Director Clapper is credited with bringing modern intelligence into the 21st century, working toward improving the “GeoInt tradecraft.” He noted that geointelligence has rapidly matured from modest beginnings and is focused on bringing together industry, academia and the broadening national intelligence community. Clapper described intelligencer as a combination of “science and art” and said that, as Director, his primary focus is to emphasise intelligence integration. While intelligence will never achieve perfection, Clapper believes that better integration will ultimately lead to “truth” in intelligence operations.
In his Keynote, Director Clapper made five major points. He emphasised the value of allies, noting that a recent trip to Australia reconfirmed the importance of “having friends” around the world to support broad collaboration to meet global threats. He also stated the value of collaboration in solving seemingly intractable problems.
Another major focus is on “Multi-Int,” or the better integration of the various intelligence domains to achieve heightened agility in responding to issues facing the intelligence community as a whole.
Recent egregious security leaks also will remain high on the national security agenda, according to Director Clapper.
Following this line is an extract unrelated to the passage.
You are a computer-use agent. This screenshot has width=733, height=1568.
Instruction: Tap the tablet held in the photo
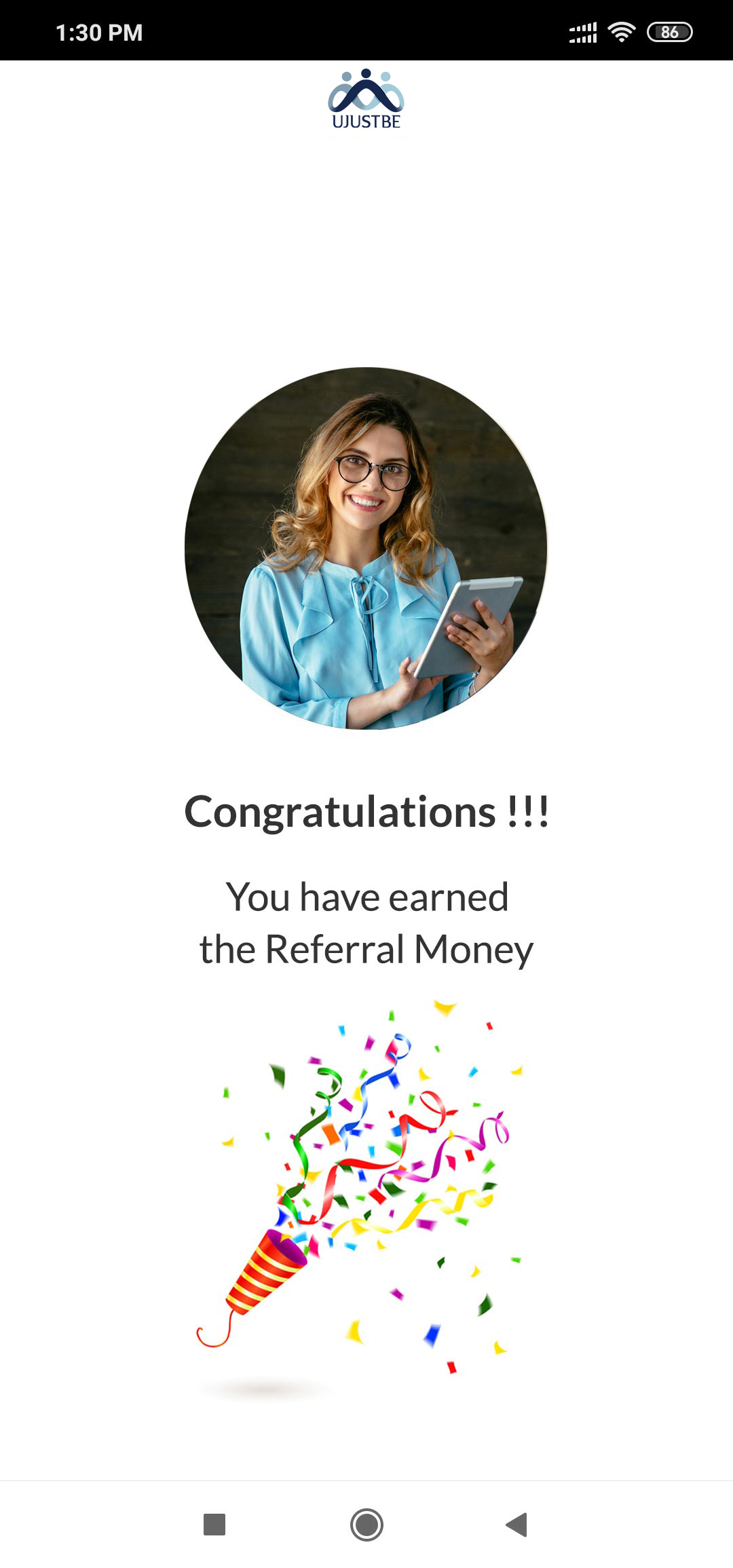tap(469, 627)
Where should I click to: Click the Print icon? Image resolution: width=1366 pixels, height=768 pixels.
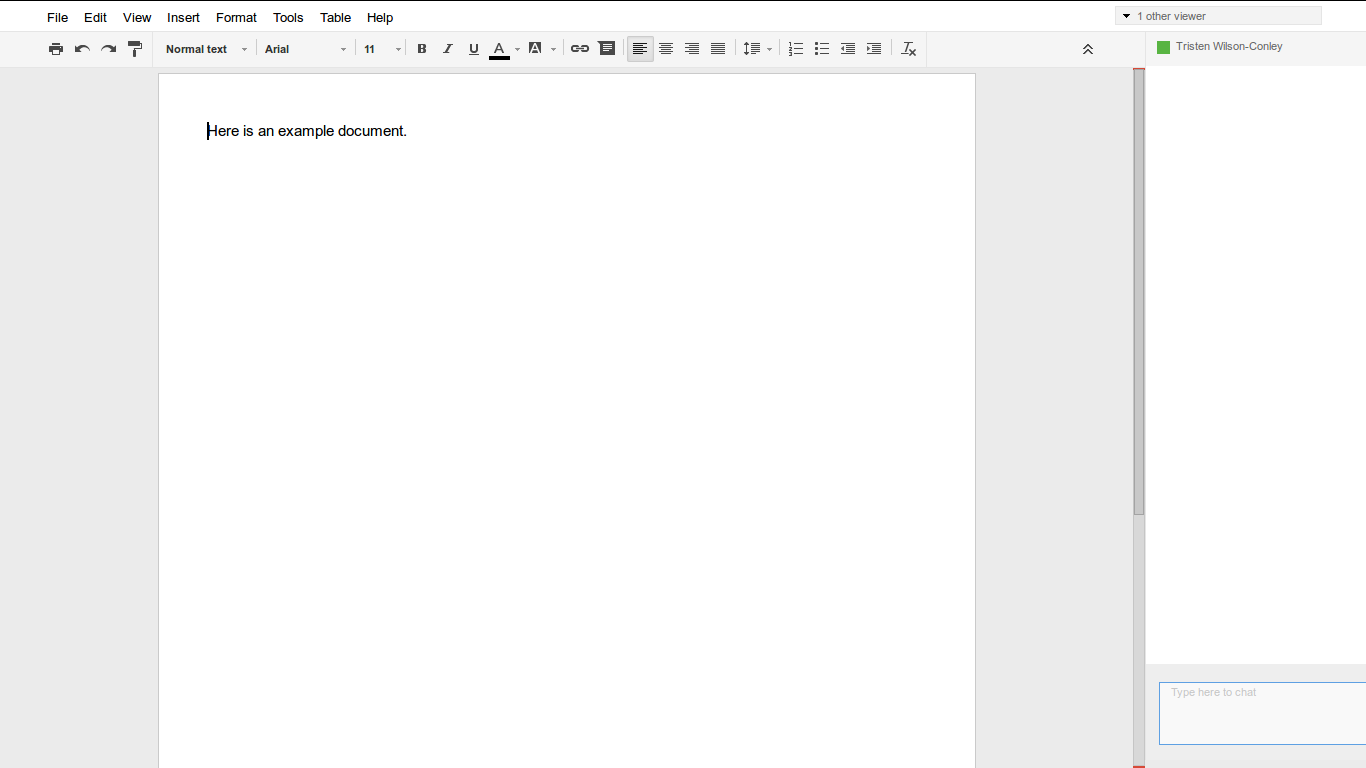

He mentioned increased security auditing, better polygraph screening for those positions requiring such measures, and pursuing leaks more aggressively as ways to mitigate security breaches, but also noted that security is ultimately based on levels of trust and that violations will likely not be completely eliminated.
Referring to the recent assassination of US Ambassador to Libya Chris Stevens and three US personnel in Benghazi, Clapper said that any event like this is “highly emotionally and politically charged” and that simply rehashing the situation is not useful. Noting that “countless other facilities are not attacked,” Director Clapper concluded by observing that “resources are limited, threats are not.”
Significant accomplishments in the intelligence community have been made, but perfect security is a quest, not a reality.
In comments proceeding the Keynote session, K. Stuart Shea, Chairman and CEO of the US Geospatial Intelligence Foundation (USGIF), welcomed a record number of attendees to this year’s conference. Shea said that a total of 4,300 attendees had registered for the event, with 264 representatives of 23 countries present. Shea said that this represents the growing need for “actionable intelligence” around the world.
Shea described for the attendees how the theme for this year’s event was selected. He said that the tendency is to focus on “things we don’t have” in the current economic climate. Instead, Shea said that the purpose of this year’s event was to focus on things we do have, namely innovation. “Innovation is at the forefront of everyone’s mind,” he said. A ‘relentless collaboration’ forged by USGIF and GeoInt on behalf of the nation’s intelligence community will leverage the community’s energy, dedication and innovation to improve our ability to react to the numerous and serious threats worldwide.